Exercise requirements: Output every line of the listing below as a Markdown table with the columns Row and Text. Number the rows, skip blank lines, and omit the pictures.
-- begin Records for processing --
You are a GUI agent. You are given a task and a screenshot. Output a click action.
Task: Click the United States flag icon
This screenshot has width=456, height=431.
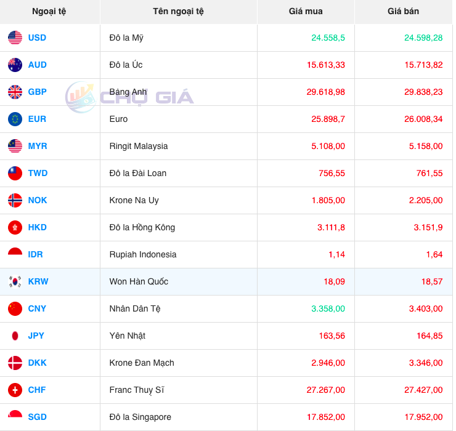point(15,38)
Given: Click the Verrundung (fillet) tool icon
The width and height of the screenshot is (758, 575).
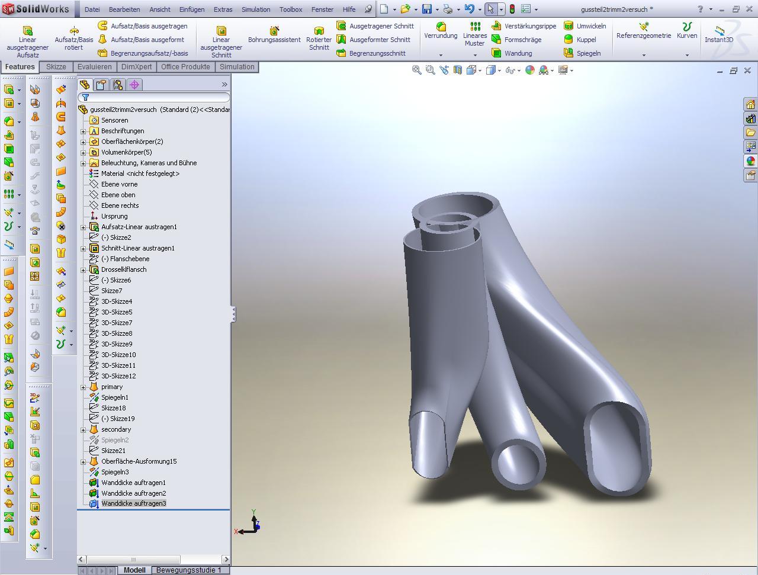Looking at the screenshot, I should point(441,27).
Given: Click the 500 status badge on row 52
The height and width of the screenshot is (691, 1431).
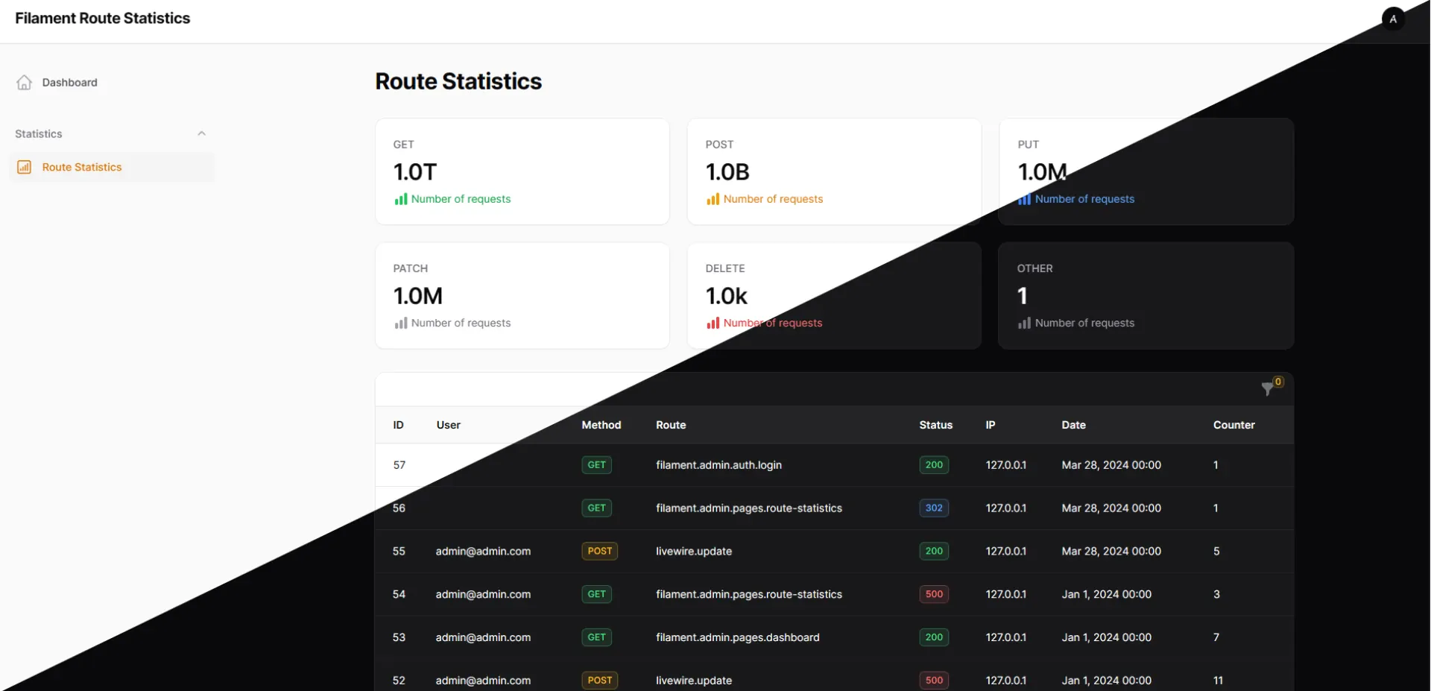Looking at the screenshot, I should click(934, 680).
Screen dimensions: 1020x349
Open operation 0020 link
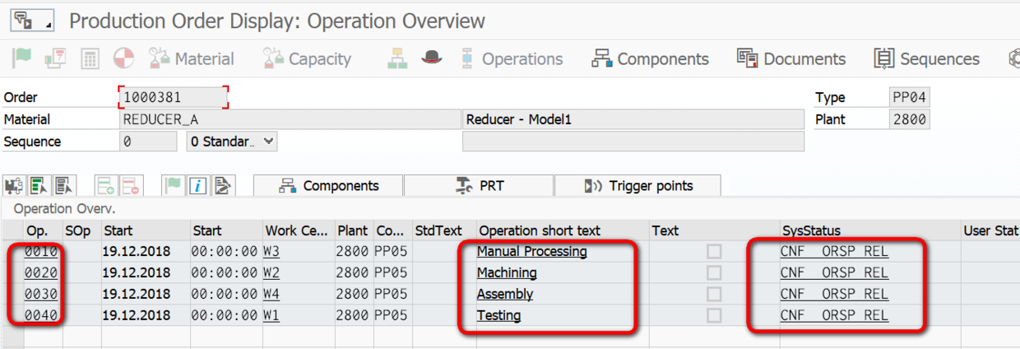point(40,273)
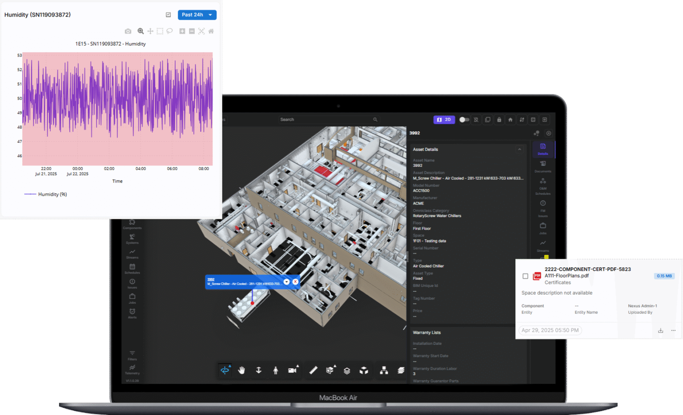This screenshot has width=683, height=415.
Task: Choose the lasso select chart tool
Action: [x=169, y=31]
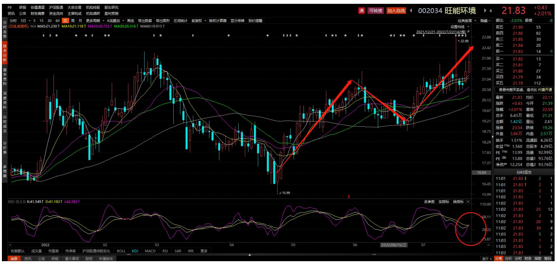Switch to the 周 weekly period

pos(73,21)
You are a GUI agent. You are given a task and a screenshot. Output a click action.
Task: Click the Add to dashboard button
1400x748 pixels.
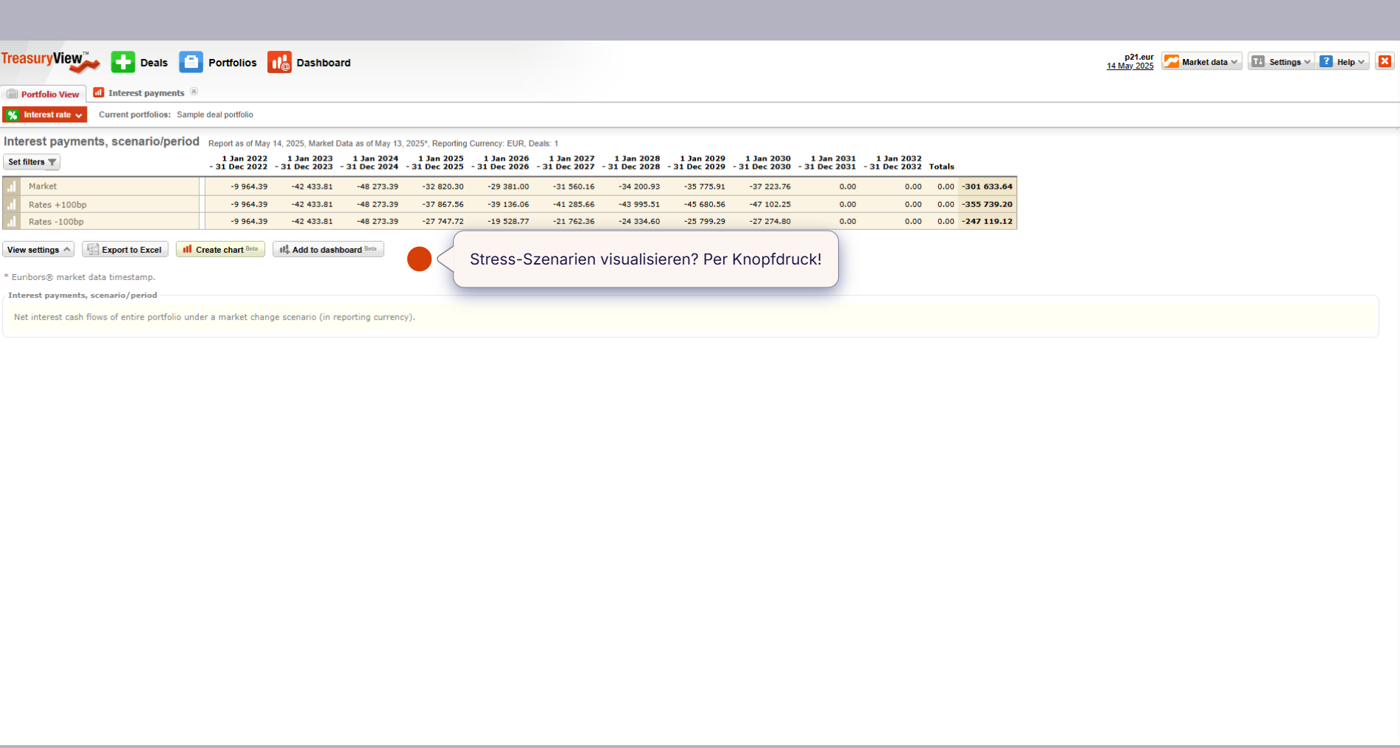[x=328, y=250]
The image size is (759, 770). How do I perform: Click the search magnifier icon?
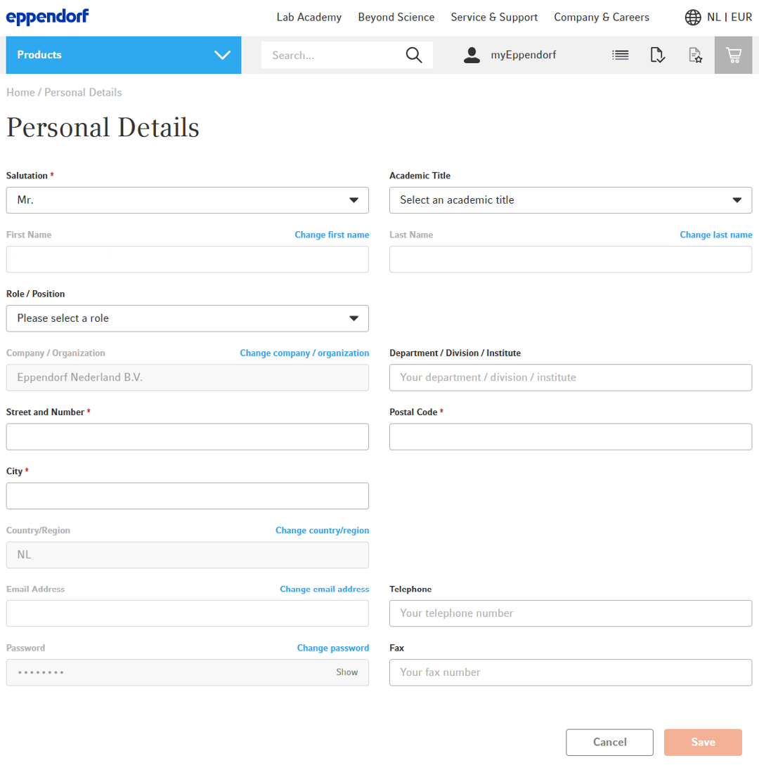[414, 55]
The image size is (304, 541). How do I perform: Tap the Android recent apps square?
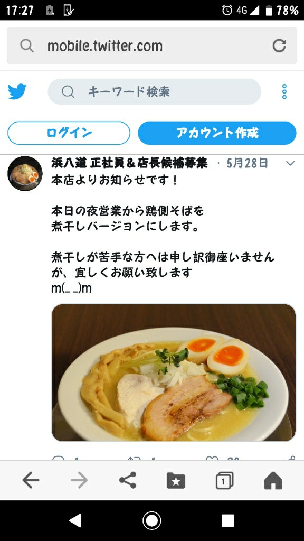click(x=228, y=520)
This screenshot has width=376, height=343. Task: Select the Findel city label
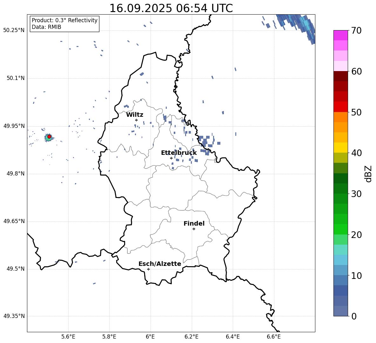pyautogui.click(x=194, y=223)
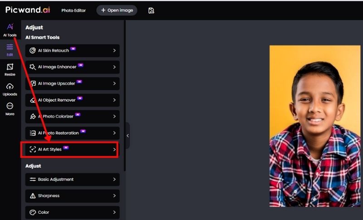Click the Open image button
Viewport: 363px width, 220px height.
coord(117,10)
-- end Records for processing --
Task output:
| Row | Text |
|---|---|
| 1 | You are a GUI agent. You are given a task and a screenshot. Output a click action. |
| 2 | Task: Click the United States flag icon |
| 3 | This screenshot has width=456, height=431. |
| 4 | point(15,38) |
| 5 | Given: Click the Verrundung (fillet) tool icon |
| 6 | The width and height of the screenshot is (758, 575). |
| 7 | Looking at the screenshot, I should point(441,27). |
| 8 | Given: Click the 500 status badge on row 52 |
| 9 | The height and width of the screenshot is (691, 1431). |
| 10 | Looking at the screenshot, I should click(934, 680). |
| 11 | Screen dimensions: 1020x349 |
| 12 | Open operation 0020 link |
| 13 | point(40,273) |
| 14 | This screenshot has width=683, height=415. |
| 15 | Task: Choose the lasso select chart tool |
| 16 | Action: [x=169, y=31] |
| 17 | Switch to the 周 weekly period |
| 18 | pos(73,21) |
| 19 | You are a GUI agent. You are given a task and a screenshot. Output a click action. |
| 20 | Task: Click the Add to dashboard button |
| 21 | 1400x748 pixels. |
| 22 | [x=328, y=250] |
| 23 | The image size is (759, 770). How do I perform: Click the search magnifier icon? |
| 24 | [414, 55] |
| 25 | The image size is (304, 541). How do I perform: Tap the Android recent apps square? |
| 26 | click(x=228, y=520) |
| 27 | This screenshot has width=376, height=343. Task: Select the Findel city label |
| 28 | pyautogui.click(x=194, y=223) |
| 29 | Click the Open image button |
| 30 | Viewport: 363px width, 220px height. |
| 31 | coord(117,10) |